Credit: Photo by Ivette Perfecto

Predatory beetles can detect the unique alarm signal released by ants that are under attack by parasitic flies, and the beetles use those overheard conversations to guide their search for safe egg-laying sites on coffee bushes.

Azteca instabilis ants patrol coffee bushes and emit chemical alarm signals when they're under attack by phorid flies. In an article published online July 27 in the journal Ecology and Evolution, University of Michigan researchers and their colleagues show that pregnant lady beetles intercept the ants' alarm pheromones, which let the beetles know that it's safe to deposit their eggs.

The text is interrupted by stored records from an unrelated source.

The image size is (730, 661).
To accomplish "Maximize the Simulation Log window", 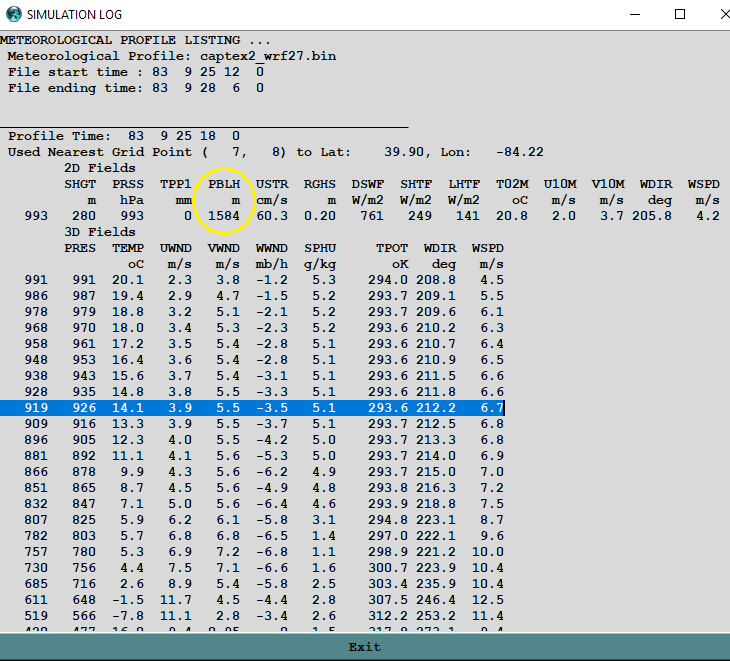I will [680, 14].
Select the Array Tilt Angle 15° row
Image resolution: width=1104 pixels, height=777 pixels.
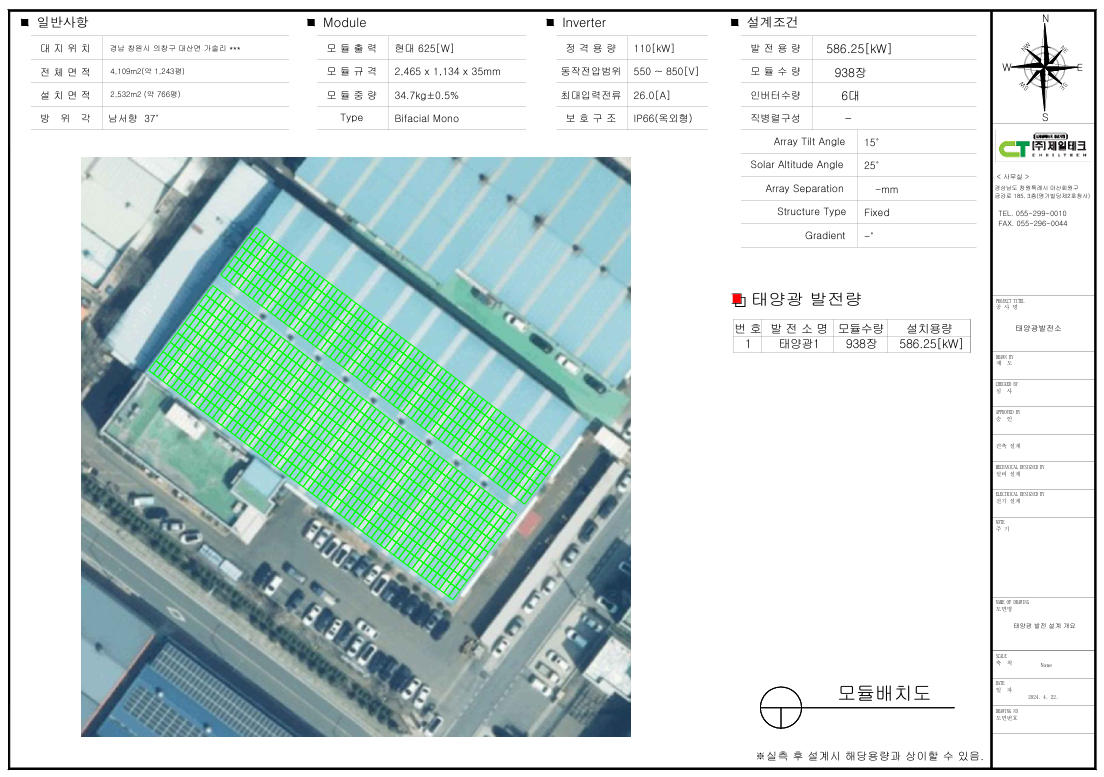pyautogui.click(x=858, y=142)
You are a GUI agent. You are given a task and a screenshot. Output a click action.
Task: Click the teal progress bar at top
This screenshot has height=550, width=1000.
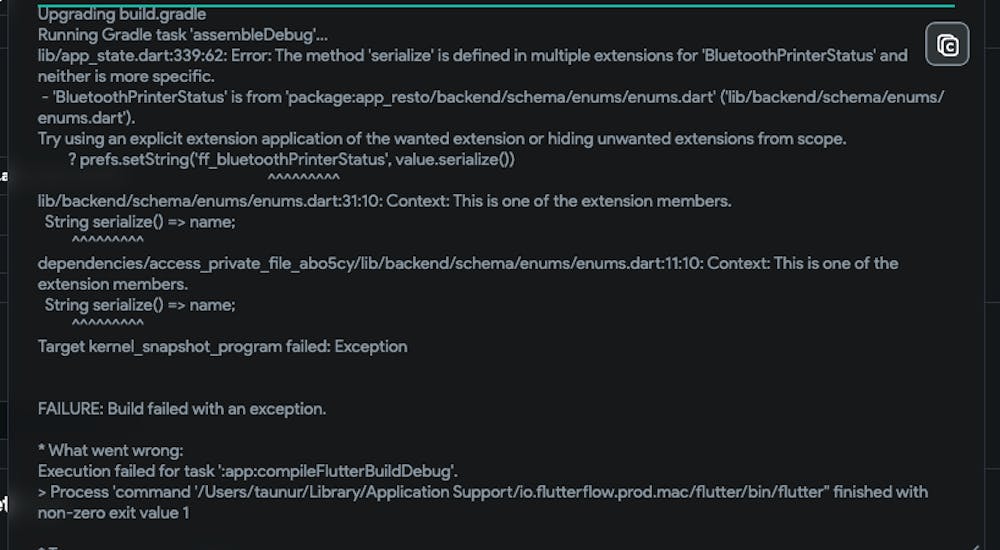496,5
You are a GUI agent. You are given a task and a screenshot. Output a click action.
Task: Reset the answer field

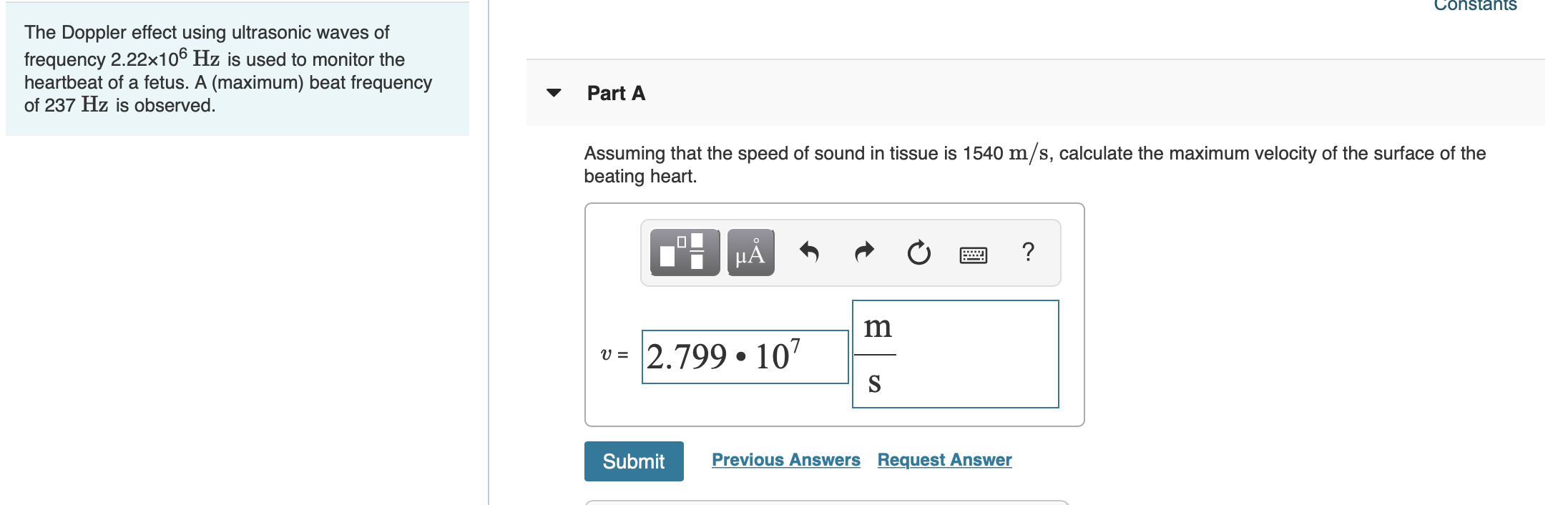coord(919,252)
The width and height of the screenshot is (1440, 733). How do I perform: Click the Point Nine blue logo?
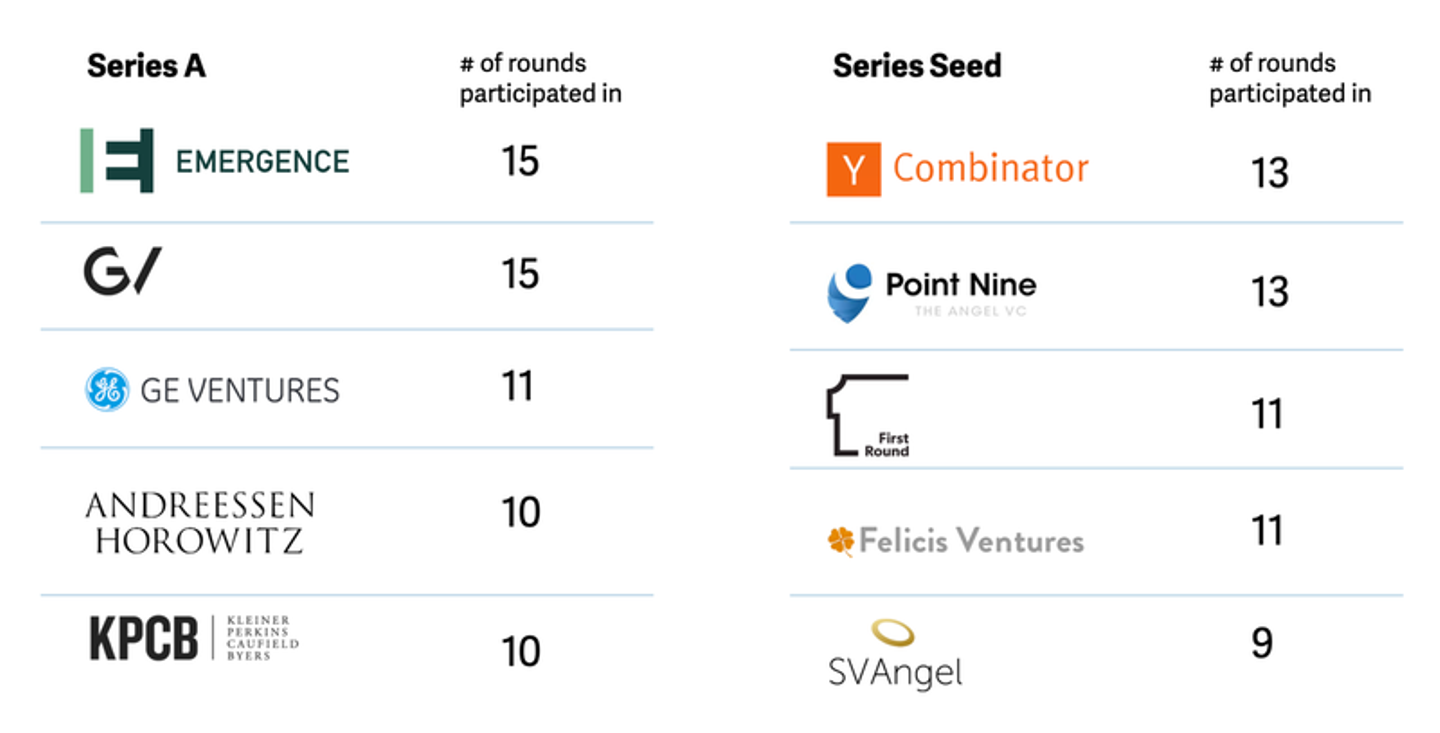pos(850,291)
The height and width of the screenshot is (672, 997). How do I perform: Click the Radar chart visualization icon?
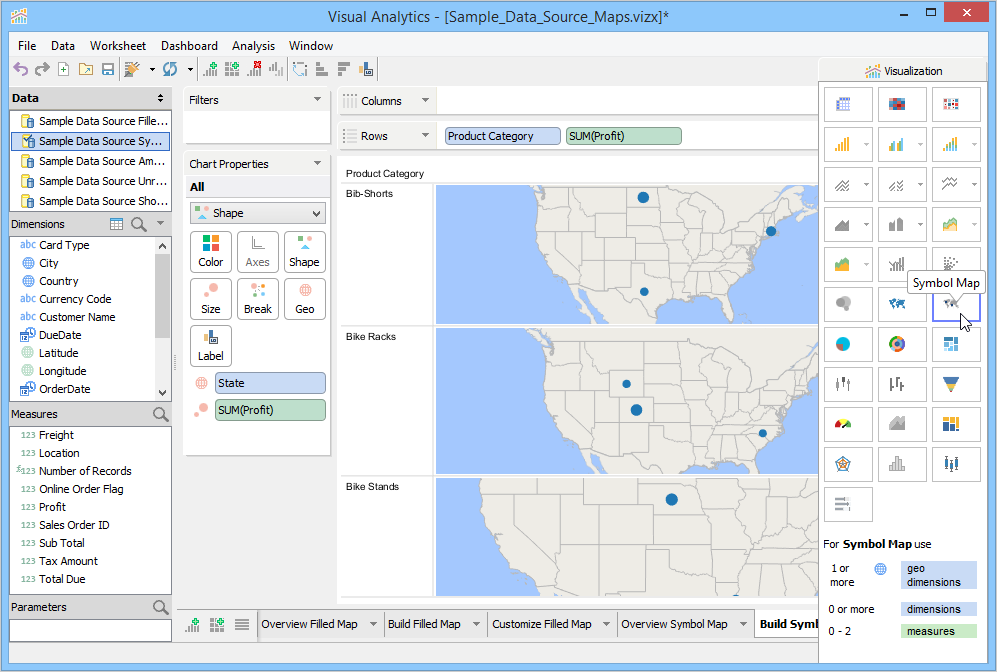(x=843, y=464)
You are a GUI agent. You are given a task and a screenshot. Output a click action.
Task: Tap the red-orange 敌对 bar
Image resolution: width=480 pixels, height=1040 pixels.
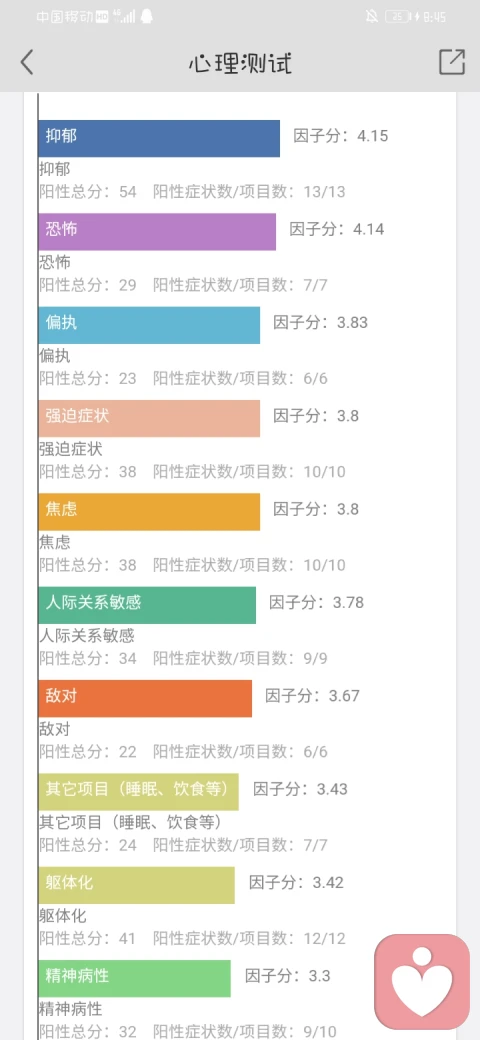[145, 698]
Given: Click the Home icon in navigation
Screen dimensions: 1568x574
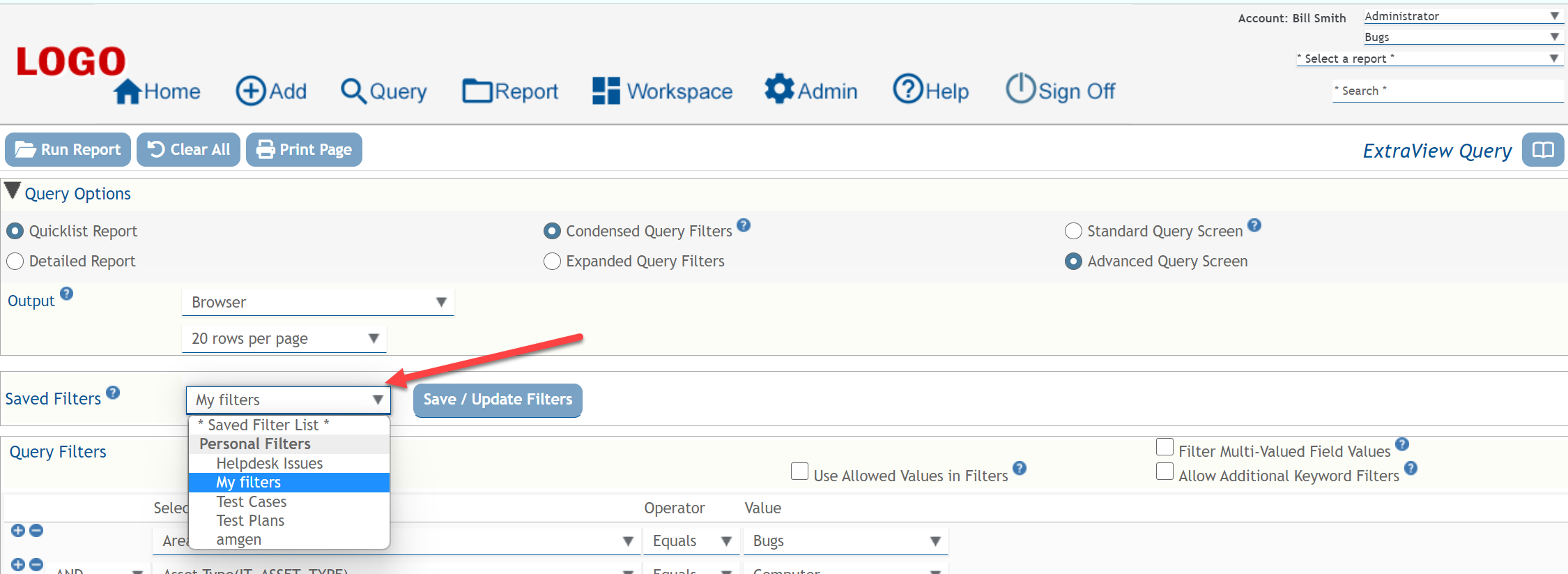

The findings, which may have practical implications for pest management on coffee plantations, are the first documentation of a complex cascade of interactions mediated by ant pheromones, according to the authors.

"It is too often the case that pest management in agriculture focuses on finding a magic bullet solution to every problem," said U-M ecologist Ivette Perfecto, professor at the U-M School of Natural Resources and Environment and co-author of the Ecology and Evolution paper.

First author of the paper is Hsun-Yi Hsieh, a graduate student at the School of Natural Resources and Environment.

"This research shows that there are very complex ecological interactions that are involved in population regulation, and when the population of concern is a potential pest species, understanding those interactions is key to the long-term sustainability of pest control strategies," Perfecto said.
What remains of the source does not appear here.